*** Dataset content

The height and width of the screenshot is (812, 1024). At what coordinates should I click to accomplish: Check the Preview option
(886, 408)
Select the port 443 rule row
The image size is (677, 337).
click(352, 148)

******

▶ [What you have to do] Copy each record above so that no word or mark differs.

▶ [Written solution]
The height and width of the screenshot is (812, 1024). At what coordinates should I click to accomplish: Check the Preview option
(886, 408)
Select the port 443 rule row
The image size is (677, 337).
click(352, 148)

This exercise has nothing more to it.